Below are some records. Write out the line that contains "1189x740 pixels. Task: Select" and all lines after it, exactly, but not the pictures.

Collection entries
════════════════════

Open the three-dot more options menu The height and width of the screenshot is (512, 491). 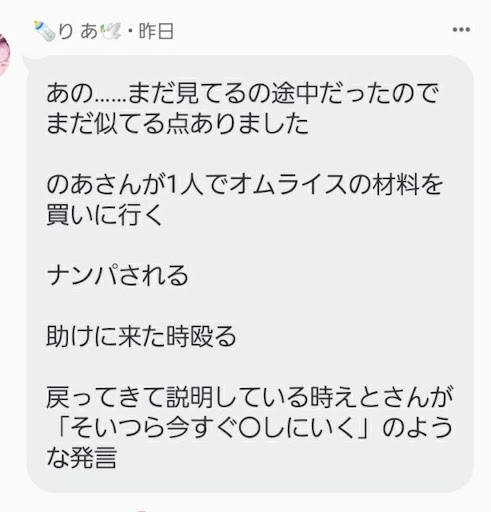tap(461, 30)
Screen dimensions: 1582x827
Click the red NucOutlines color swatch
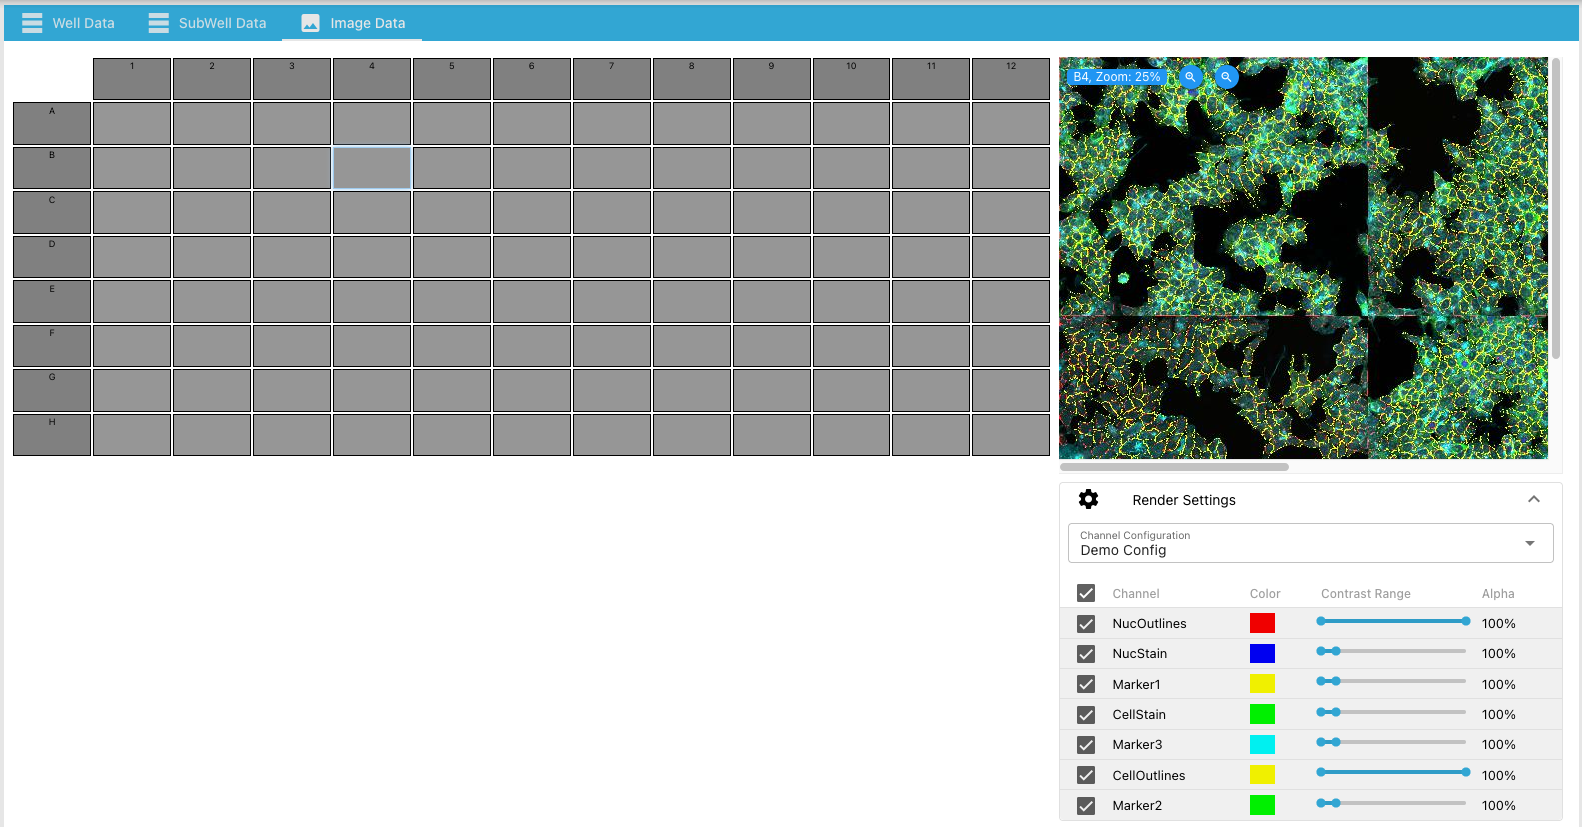tap(1262, 624)
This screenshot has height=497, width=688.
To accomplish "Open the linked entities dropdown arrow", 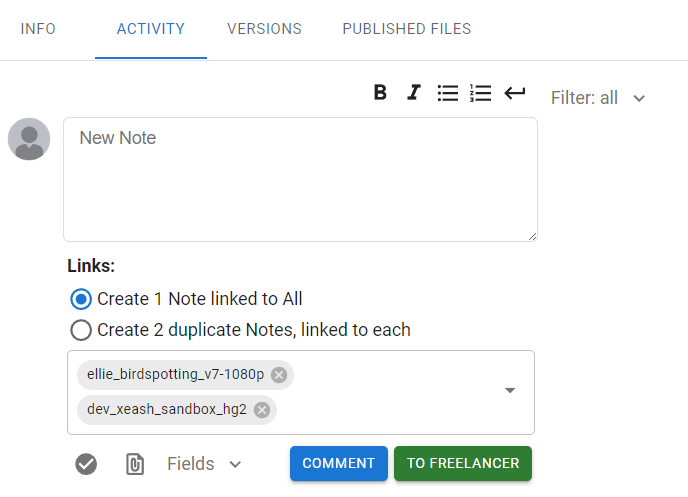I will pos(510,391).
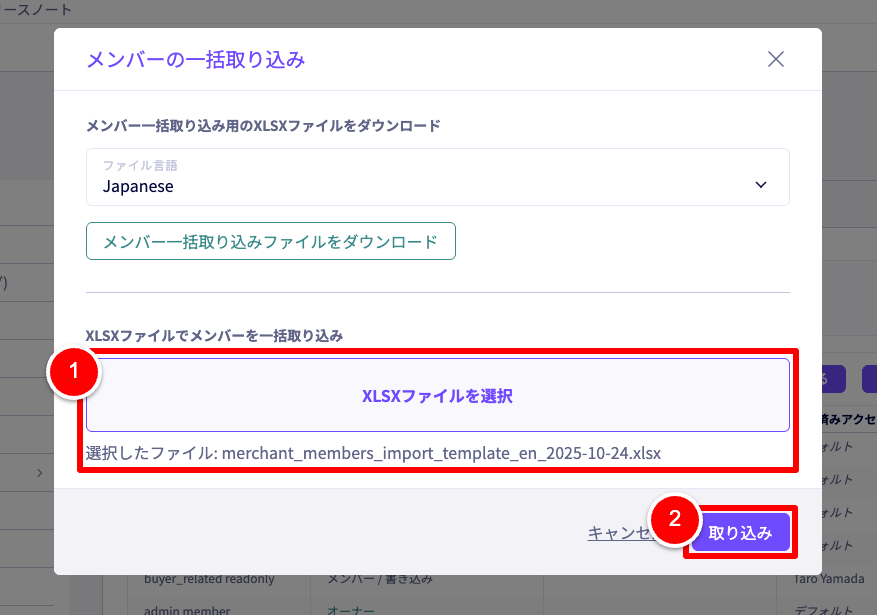Image resolution: width=877 pixels, height=615 pixels.
Task: Click the selected file name merchant_members_import_template xlsx
Action: coord(441,453)
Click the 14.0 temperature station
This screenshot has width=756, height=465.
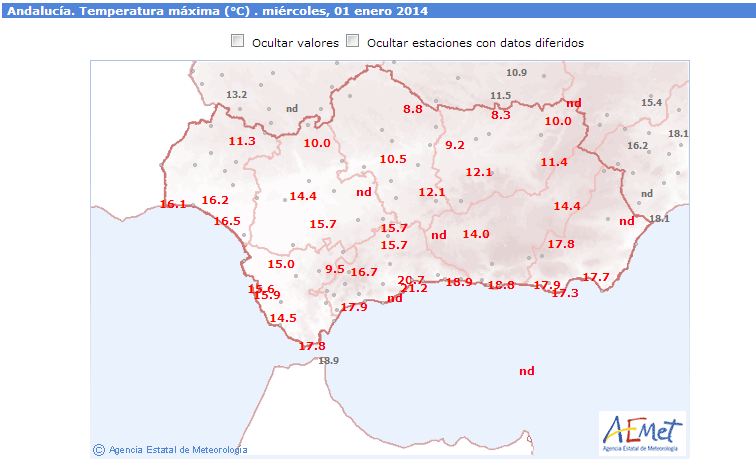pyautogui.click(x=476, y=234)
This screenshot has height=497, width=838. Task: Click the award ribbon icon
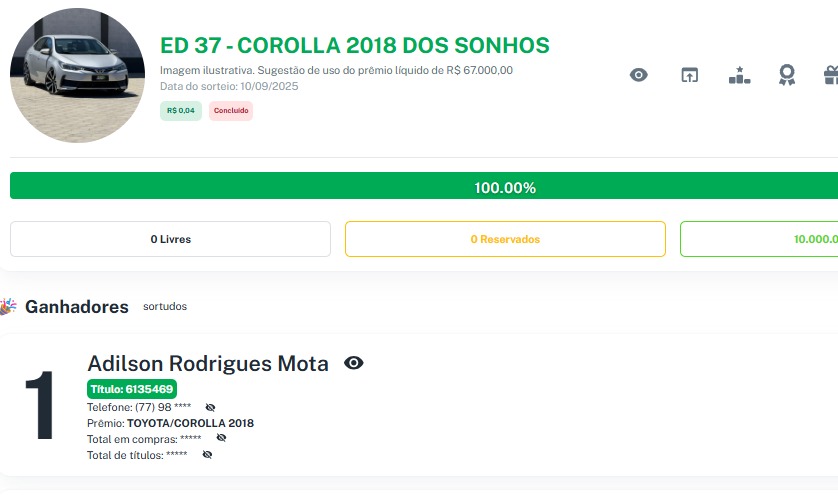[787, 75]
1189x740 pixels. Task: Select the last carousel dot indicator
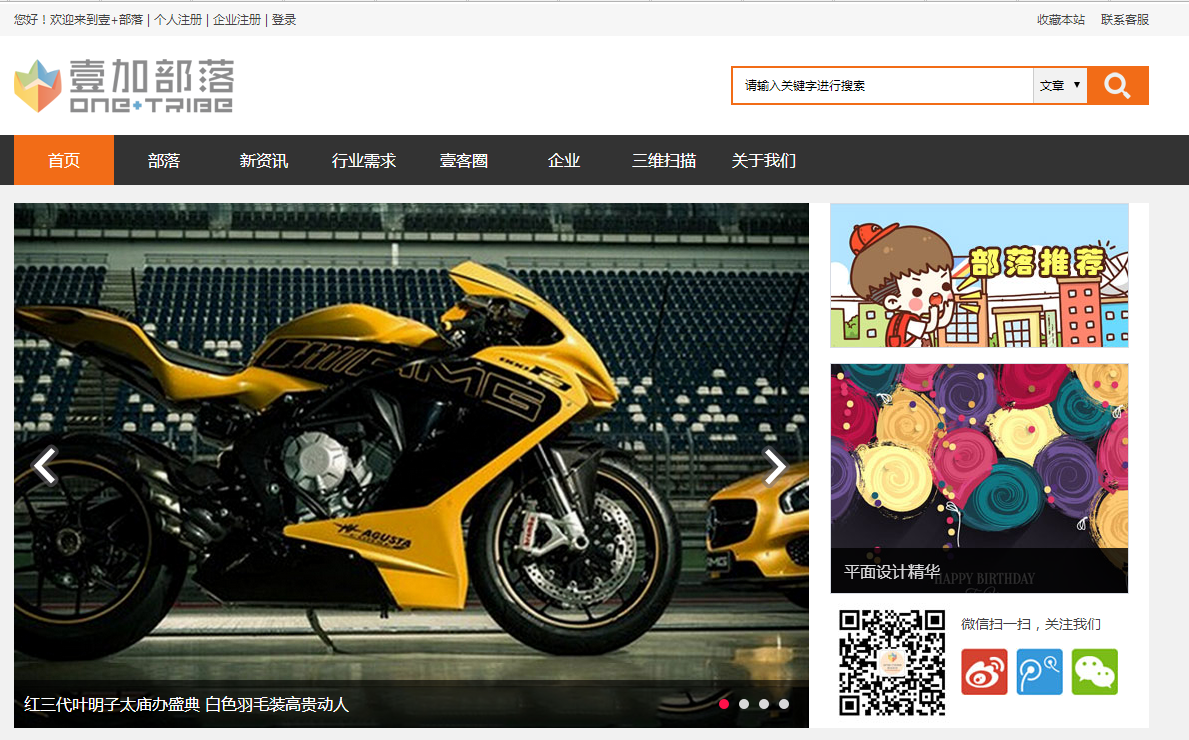(x=784, y=703)
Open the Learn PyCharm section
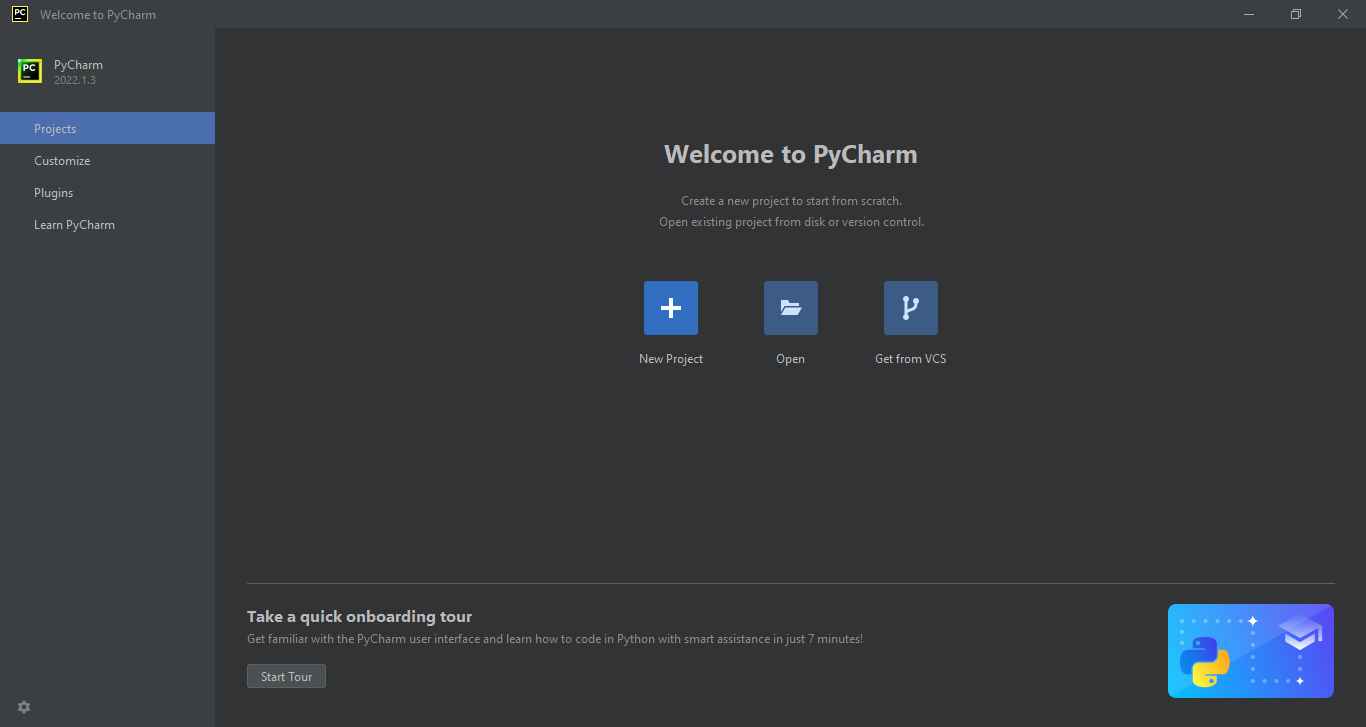Viewport: 1366px width, 727px height. (x=74, y=224)
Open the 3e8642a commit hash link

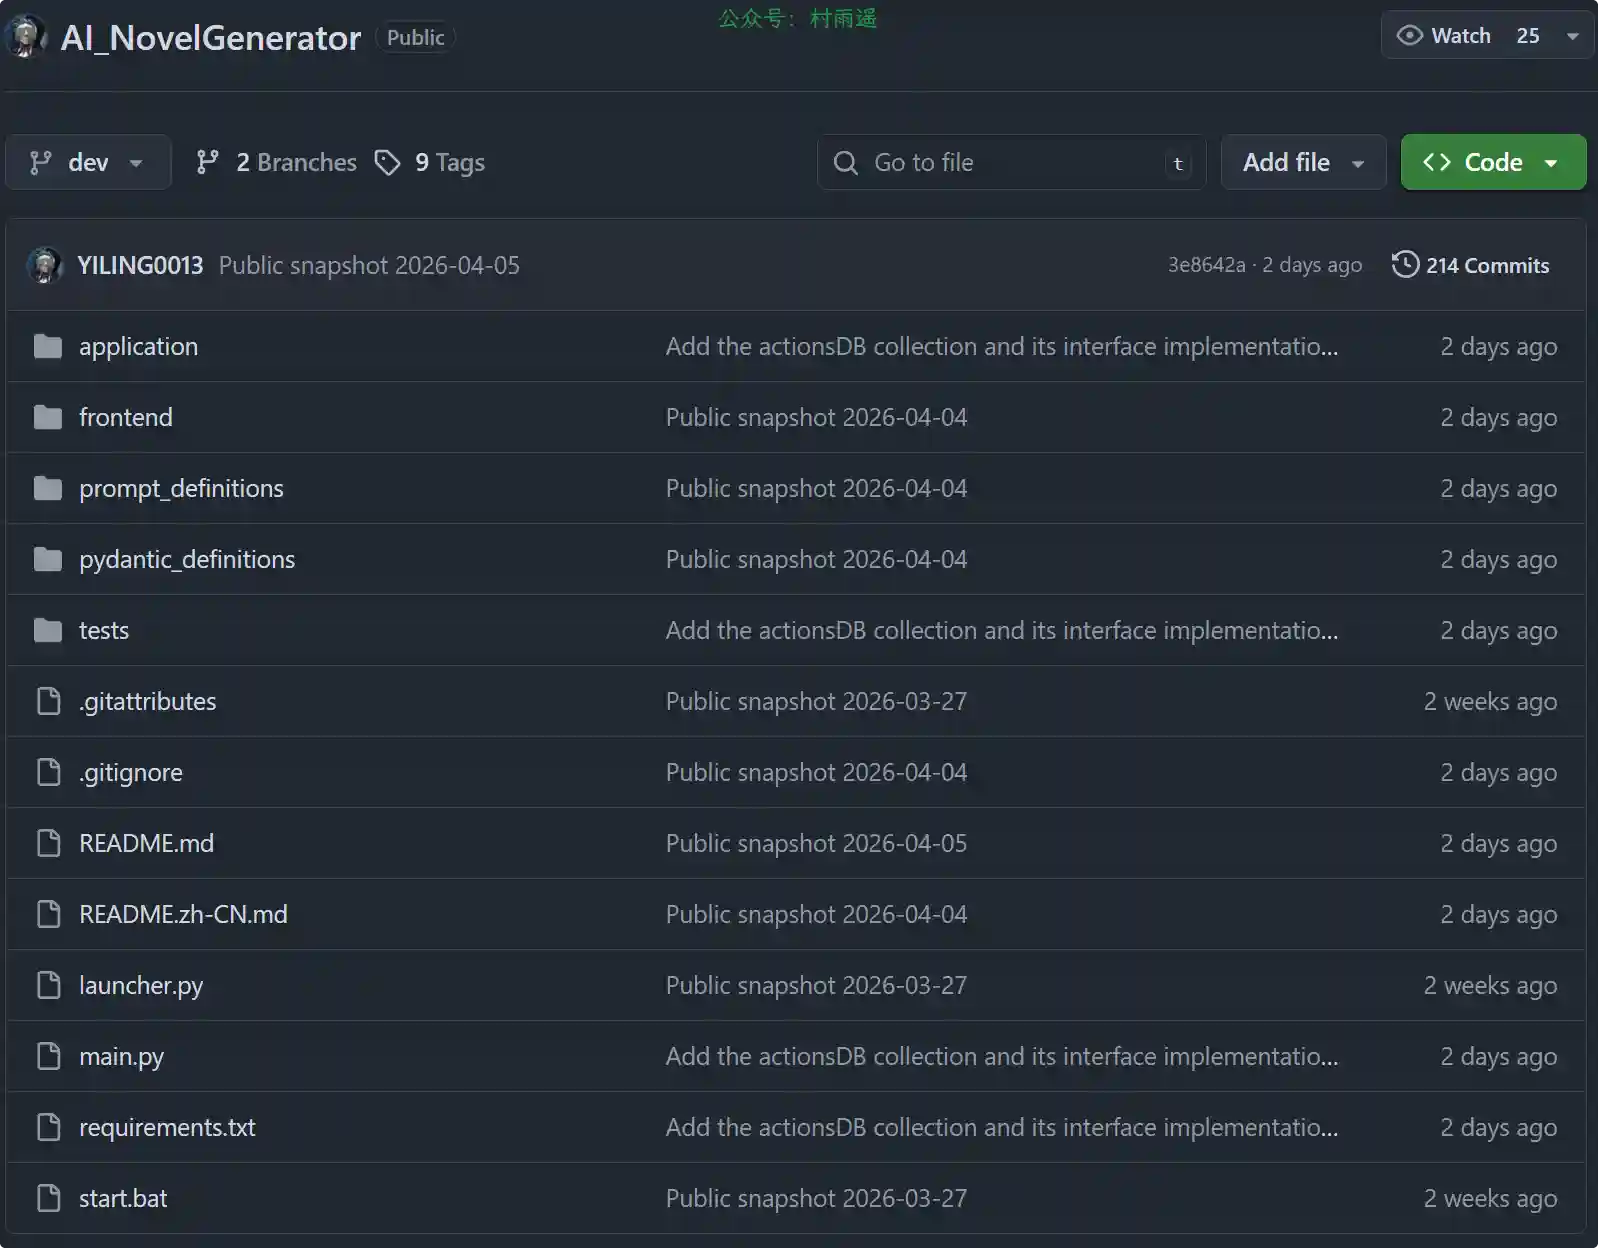[x=1206, y=265]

════════════════════

-- ANSWER BOX --
1189x740 pixels. Task: Select the last carousel dot indicator
(x=784, y=703)
Open the Learn PyCharm section
Viewport: 1366px width, 727px height. (x=74, y=224)
Open the 3e8642a commit hash link

[x=1206, y=265]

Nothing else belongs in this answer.